:: PROBLEM DESCRIPTION ::
Among the entries that follow, find every line with the word "options" and list it.

*** EXCERPTED RECORDS Section Begins ***

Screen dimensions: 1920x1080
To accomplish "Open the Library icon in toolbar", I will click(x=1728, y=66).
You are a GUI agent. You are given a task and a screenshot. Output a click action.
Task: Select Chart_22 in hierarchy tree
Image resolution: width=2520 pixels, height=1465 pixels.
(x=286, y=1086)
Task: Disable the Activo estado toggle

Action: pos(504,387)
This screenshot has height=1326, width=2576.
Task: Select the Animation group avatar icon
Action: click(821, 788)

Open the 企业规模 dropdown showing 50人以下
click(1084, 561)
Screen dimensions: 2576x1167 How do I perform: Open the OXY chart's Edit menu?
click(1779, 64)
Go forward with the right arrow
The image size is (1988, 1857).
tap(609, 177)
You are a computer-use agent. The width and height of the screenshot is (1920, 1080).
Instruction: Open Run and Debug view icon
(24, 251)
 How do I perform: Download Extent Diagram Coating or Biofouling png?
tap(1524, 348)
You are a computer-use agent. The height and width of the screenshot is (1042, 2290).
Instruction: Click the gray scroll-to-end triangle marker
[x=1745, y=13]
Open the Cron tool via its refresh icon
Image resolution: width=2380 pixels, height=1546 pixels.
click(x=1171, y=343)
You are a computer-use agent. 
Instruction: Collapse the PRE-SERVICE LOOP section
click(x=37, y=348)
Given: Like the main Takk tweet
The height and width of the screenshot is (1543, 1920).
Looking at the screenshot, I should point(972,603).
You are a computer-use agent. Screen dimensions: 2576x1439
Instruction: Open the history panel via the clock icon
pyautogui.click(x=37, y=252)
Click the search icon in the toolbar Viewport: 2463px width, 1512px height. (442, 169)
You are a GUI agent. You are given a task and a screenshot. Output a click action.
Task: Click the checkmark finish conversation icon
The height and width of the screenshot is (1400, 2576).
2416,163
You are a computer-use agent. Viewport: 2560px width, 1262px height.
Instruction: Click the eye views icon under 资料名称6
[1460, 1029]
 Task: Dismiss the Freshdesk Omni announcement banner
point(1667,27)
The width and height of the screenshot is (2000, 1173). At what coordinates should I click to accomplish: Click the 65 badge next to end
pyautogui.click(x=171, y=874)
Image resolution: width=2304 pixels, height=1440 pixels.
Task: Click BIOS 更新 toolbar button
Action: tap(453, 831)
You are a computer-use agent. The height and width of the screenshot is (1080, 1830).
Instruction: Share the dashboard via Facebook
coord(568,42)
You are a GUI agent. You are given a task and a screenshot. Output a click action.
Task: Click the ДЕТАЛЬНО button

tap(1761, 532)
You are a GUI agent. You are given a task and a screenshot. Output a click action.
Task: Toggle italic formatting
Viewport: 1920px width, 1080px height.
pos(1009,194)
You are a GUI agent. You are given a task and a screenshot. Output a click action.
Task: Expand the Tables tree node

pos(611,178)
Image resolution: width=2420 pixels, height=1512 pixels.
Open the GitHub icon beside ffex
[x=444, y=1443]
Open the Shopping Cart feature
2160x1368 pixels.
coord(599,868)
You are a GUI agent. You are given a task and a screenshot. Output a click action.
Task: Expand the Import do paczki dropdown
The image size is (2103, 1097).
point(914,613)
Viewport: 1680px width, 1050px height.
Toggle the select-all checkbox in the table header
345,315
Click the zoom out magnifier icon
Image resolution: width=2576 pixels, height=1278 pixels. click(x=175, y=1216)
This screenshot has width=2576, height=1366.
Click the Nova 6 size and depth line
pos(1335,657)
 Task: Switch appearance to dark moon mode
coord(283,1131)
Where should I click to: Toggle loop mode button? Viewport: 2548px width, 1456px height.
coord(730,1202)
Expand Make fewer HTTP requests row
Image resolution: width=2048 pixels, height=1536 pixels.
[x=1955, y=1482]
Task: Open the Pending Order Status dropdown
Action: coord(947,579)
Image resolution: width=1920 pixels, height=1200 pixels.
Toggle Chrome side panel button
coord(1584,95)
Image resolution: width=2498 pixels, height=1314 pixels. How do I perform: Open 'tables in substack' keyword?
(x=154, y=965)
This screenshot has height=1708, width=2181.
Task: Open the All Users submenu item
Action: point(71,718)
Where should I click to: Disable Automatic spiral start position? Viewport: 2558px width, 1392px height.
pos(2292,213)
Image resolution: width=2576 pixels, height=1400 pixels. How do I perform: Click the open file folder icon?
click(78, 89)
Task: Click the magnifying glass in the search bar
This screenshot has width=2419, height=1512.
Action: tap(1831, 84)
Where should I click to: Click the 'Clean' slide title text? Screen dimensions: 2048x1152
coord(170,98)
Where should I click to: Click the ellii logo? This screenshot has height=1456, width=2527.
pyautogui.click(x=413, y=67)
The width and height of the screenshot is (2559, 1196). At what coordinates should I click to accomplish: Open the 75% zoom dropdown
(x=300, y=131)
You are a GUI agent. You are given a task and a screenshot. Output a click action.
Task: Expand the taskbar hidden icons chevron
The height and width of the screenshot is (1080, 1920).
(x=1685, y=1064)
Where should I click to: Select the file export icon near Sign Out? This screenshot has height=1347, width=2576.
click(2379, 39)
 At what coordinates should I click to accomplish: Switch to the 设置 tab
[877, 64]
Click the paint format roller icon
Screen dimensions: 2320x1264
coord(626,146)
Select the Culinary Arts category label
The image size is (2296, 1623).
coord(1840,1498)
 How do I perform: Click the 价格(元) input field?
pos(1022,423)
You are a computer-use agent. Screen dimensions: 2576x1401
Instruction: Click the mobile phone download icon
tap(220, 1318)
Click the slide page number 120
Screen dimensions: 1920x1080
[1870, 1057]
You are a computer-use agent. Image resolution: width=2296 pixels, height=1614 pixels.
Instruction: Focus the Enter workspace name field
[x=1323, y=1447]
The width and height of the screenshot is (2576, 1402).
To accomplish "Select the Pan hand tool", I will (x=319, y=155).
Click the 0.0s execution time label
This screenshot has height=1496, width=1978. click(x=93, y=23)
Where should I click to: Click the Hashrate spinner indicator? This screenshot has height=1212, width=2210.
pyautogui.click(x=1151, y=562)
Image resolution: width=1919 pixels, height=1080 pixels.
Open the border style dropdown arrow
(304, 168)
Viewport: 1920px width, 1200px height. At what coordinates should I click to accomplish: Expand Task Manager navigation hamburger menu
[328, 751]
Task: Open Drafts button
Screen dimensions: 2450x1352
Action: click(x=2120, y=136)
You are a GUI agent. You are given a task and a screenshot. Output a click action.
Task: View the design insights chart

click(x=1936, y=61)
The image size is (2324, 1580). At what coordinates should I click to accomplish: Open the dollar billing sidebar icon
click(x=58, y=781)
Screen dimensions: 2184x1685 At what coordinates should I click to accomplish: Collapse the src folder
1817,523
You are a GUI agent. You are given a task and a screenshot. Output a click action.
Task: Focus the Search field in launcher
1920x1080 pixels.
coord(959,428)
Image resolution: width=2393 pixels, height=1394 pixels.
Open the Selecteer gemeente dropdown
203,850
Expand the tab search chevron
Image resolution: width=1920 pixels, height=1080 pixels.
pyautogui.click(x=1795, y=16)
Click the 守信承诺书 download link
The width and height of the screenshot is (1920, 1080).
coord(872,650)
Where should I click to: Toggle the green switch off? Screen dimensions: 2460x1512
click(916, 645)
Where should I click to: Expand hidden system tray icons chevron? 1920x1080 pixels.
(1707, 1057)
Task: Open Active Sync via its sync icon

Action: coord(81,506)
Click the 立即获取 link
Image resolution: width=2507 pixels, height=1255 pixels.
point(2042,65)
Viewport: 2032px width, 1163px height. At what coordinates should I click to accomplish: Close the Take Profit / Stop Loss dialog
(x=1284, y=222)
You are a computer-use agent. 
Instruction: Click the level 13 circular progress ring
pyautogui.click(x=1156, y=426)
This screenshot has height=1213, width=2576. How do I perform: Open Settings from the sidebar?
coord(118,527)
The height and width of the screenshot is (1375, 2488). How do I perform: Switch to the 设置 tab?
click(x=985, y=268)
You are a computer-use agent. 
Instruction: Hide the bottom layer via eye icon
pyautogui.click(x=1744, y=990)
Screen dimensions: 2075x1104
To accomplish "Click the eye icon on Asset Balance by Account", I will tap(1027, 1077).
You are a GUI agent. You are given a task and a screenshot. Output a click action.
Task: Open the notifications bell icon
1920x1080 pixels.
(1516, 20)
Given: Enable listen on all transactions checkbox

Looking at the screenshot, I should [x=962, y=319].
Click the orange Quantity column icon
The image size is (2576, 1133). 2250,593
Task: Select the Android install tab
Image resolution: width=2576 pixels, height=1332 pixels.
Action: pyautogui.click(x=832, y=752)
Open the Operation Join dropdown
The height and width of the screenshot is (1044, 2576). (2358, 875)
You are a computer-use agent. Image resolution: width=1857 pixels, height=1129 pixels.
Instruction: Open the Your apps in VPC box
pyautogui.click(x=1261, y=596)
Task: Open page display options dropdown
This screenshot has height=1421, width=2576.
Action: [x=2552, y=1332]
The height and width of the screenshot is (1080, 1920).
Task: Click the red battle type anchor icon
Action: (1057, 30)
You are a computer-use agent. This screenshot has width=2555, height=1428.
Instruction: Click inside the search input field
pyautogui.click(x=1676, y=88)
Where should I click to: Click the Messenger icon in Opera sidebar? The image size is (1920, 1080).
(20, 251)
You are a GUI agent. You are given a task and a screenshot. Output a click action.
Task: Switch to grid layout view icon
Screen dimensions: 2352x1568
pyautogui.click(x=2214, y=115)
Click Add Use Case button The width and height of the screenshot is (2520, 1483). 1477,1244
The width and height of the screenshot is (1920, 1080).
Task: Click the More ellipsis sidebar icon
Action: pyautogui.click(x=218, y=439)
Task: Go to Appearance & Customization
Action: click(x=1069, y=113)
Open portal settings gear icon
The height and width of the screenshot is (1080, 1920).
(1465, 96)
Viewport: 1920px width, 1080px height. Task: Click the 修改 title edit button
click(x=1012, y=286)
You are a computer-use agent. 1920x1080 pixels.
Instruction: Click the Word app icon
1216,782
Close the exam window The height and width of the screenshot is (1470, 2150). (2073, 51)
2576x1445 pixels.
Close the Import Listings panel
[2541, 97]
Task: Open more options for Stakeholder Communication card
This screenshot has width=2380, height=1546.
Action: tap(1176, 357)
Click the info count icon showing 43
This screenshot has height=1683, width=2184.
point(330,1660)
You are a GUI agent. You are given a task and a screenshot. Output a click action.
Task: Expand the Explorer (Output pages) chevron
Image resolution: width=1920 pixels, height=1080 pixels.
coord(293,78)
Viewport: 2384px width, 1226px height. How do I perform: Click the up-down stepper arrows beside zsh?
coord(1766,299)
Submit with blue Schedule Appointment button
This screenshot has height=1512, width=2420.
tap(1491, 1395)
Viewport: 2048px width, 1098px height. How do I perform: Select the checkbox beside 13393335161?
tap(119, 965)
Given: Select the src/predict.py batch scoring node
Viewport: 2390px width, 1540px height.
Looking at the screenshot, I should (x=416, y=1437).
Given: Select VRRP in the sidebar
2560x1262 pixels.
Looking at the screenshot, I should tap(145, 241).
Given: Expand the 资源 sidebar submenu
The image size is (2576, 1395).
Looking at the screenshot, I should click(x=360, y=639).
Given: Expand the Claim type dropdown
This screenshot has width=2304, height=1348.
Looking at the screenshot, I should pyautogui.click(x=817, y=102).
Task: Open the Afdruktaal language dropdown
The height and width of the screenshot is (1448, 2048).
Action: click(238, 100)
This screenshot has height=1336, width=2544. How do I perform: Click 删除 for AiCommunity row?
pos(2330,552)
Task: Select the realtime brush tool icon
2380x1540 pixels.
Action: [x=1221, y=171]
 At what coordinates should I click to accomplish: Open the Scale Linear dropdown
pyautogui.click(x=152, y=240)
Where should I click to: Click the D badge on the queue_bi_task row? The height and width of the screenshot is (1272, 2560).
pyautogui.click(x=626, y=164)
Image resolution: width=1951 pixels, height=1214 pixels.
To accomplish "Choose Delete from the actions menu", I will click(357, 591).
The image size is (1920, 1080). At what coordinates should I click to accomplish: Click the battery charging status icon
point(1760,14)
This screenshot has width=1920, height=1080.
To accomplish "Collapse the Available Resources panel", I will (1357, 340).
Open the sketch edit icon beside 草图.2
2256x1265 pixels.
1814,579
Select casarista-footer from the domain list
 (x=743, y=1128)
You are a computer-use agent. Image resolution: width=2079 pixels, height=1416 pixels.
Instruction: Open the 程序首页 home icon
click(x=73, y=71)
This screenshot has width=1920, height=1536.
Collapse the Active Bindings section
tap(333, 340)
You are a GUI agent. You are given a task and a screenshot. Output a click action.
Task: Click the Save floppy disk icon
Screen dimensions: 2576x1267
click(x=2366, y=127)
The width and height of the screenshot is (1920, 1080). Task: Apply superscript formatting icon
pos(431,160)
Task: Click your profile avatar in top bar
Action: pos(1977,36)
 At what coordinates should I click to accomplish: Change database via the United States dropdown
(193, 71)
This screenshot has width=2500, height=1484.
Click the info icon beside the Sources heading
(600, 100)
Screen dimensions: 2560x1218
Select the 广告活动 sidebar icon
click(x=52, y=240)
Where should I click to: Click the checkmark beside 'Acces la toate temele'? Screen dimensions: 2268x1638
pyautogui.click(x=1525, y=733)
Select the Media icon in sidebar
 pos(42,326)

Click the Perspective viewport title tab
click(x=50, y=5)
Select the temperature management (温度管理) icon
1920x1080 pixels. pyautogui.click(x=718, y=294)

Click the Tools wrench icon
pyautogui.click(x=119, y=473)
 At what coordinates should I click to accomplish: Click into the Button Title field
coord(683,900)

*** EXCERPTED RECORDS Section Ends ***

:: COMPLETED EXERCISE ::
Task: Open page display options dropdown
Task: Open more options for Stakeholder Communication card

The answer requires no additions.